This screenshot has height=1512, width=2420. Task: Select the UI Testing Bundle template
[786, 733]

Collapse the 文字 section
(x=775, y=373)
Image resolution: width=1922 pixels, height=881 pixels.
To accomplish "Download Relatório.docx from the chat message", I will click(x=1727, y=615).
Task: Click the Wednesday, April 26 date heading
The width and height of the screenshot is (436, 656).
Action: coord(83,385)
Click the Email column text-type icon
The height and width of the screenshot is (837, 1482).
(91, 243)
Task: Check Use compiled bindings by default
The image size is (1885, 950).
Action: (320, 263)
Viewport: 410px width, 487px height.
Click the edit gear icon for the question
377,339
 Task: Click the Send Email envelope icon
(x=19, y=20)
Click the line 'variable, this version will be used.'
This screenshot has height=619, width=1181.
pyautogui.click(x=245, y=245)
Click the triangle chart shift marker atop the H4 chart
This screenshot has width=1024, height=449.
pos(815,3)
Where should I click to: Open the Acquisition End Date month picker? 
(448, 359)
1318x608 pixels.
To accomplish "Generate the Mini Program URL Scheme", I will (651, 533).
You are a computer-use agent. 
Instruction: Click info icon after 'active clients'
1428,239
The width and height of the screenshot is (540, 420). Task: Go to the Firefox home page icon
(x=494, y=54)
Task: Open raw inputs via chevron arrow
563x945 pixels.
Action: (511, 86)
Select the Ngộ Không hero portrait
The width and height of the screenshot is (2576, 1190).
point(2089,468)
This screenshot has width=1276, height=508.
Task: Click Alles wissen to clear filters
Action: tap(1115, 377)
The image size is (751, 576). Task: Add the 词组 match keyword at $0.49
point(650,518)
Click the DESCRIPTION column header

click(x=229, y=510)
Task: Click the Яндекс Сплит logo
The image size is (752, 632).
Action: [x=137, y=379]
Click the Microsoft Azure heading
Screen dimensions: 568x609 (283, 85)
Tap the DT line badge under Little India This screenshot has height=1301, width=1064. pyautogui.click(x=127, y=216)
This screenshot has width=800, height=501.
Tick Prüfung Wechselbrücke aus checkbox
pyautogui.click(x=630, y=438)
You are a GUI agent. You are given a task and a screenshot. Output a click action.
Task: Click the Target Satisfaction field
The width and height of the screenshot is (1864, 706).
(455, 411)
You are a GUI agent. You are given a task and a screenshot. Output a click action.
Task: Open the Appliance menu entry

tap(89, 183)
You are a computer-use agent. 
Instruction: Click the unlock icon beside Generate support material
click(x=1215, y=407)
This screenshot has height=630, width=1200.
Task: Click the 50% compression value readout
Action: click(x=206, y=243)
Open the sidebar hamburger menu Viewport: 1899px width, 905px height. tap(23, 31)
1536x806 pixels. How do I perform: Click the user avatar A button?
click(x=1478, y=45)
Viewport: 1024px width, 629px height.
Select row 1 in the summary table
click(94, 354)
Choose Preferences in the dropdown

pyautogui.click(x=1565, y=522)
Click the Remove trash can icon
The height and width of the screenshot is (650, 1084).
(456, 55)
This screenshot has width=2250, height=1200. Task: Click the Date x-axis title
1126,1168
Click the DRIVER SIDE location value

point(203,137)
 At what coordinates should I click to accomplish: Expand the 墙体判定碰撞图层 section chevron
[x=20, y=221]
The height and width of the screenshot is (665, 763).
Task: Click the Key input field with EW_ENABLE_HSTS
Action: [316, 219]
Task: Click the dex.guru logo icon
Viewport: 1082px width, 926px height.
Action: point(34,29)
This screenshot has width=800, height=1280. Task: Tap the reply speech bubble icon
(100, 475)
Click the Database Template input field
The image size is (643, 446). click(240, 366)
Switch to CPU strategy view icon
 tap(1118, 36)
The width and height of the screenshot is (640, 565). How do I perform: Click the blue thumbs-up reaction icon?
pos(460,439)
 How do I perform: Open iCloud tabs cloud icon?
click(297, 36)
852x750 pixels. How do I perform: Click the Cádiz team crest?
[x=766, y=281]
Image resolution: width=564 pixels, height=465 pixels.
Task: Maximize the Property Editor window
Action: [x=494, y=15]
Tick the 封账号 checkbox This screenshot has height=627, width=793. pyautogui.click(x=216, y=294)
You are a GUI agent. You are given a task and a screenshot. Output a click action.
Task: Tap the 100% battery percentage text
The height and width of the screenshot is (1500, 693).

•••••

▶ [TASK DETAILS]
Copy out every one of the items above word for word, without changing anything.

▶ [WRITTEN RESPONSE]
This screenshot has height=1512, width=2420. Task: Select the UI Testing Bundle template
[786, 733]

Collapse the 文字 section
(x=775, y=373)
Image resolution: width=1922 pixels, height=881 pixels.
To accomplish "Download Relatório.docx from the chat message", I will click(x=1727, y=615).
Task: Click the Wednesday, April 26 date heading
The width and height of the screenshot is (436, 656).
Action: coord(83,385)
Click the Email column text-type icon
The height and width of the screenshot is (837, 1482).
(91, 243)
Task: Check Use compiled bindings by default
The image size is (1885, 950).
Action: (320, 263)
Viewport: 410px width, 487px height.
Click the edit gear icon for the question
377,339
 Task: Click the Send Email envelope icon
(x=19, y=20)
Click the line 'variable, this version will be used.'
This screenshot has height=619, width=1181.
pyautogui.click(x=245, y=245)
Click the triangle chart shift marker atop the H4 chart
This screenshot has width=1024, height=449.
pos(815,3)
Where should I click to: Open the Acquisition End Date month picker? 
(448, 359)
1318x608 pixels.
To accomplish "Generate the Mini Program URL Scheme", I will (651, 533).
You are a computer-use agent. 
Instruction: Click info icon after 'active clients'
1428,239
The width and height of the screenshot is (540, 420). Task: Go to the Firefox home page icon
(x=494, y=54)
Task: Open raw inputs via chevron arrow
563x945 pixels.
Action: (511, 86)
Select the Ngộ Không hero portrait
The width and height of the screenshot is (2576, 1190).
point(2089,468)
This screenshot has width=1276, height=508.
Task: Click Alles wissen to clear filters
Action: tap(1115, 377)
The image size is (751, 576). Task: Add the 词组 match keyword at $0.49
point(650,518)
Click the DESCRIPTION column header

click(x=229, y=510)
Task: Click the Яндекс Сплит logo
The image size is (752, 632).
Action: [x=137, y=379]
Click the Microsoft Azure heading
Screen dimensions: 568x609 (283, 85)
Tap the DT line badge under Little India This screenshot has height=1301, width=1064. pyautogui.click(x=127, y=216)
This screenshot has width=800, height=501.
Tick Prüfung Wechselbrücke aus checkbox
pyautogui.click(x=630, y=438)
You are a GUI agent. You are given a task and a screenshot. Output a click action.
Task: Click the Target Satisfaction field
The width and height of the screenshot is (1864, 706).
(455, 411)
You are a GUI agent. You are given a task and a screenshot. Output a click action.
Task: Open the Appliance menu entry

tap(89, 183)
You are a computer-use agent. 
Instruction: Click the unlock icon beside Generate support material
click(x=1215, y=407)
This screenshot has height=630, width=1200.
Task: Click the 50% compression value readout
Action: click(x=206, y=243)
Open the sidebar hamburger menu Viewport: 1899px width, 905px height. tap(23, 31)
1536x806 pixels. How do I perform: Click the user avatar A button?
click(x=1478, y=45)
Viewport: 1024px width, 629px height.
Select row 1 in the summary table
click(94, 354)
Choose Preferences in the dropdown

pyautogui.click(x=1565, y=522)
Click the Remove trash can icon
The height and width of the screenshot is (650, 1084).
(456, 55)
This screenshot has width=2250, height=1200. Task: Click the Date x-axis title
1126,1168
Click the DRIVER SIDE location value

point(203,137)
 At what coordinates should I click to accomplish: Expand the 墙体判定碰撞图层 section chevron
[x=20, y=221]
The height and width of the screenshot is (665, 763).
Task: Click the Key input field with EW_ENABLE_HSTS
Action: [316, 219]
Task: Click the dex.guru logo icon
Viewport: 1082px width, 926px height.
Action: point(34,29)
This screenshot has width=800, height=1280. Task: Tap the reply speech bubble icon
(100, 475)
Click the Database Template input field
The image size is (643, 446). click(240, 366)
Switch to CPU strategy view icon
 tap(1118, 36)
The width and height of the screenshot is (640, 565). How do I perform: Click the blue thumbs-up reaction icon?
pos(460,439)
 How do I perform: Open iCloud tabs cloud icon?
click(297, 36)
852x750 pixels. How do I perform: Click the Cádiz team crest?
[x=766, y=281]
Image resolution: width=564 pixels, height=465 pixels.
Task: Maximize the Property Editor window
Action: [x=494, y=15]
Tick the 封账号 checkbox This screenshot has height=627, width=793. pyautogui.click(x=216, y=294)
You are a GUI agent. You are given a task and a screenshot. Output a click action.
Task: Tap the 100% battery percentage text
The height and width of the screenshot is (1500, 693).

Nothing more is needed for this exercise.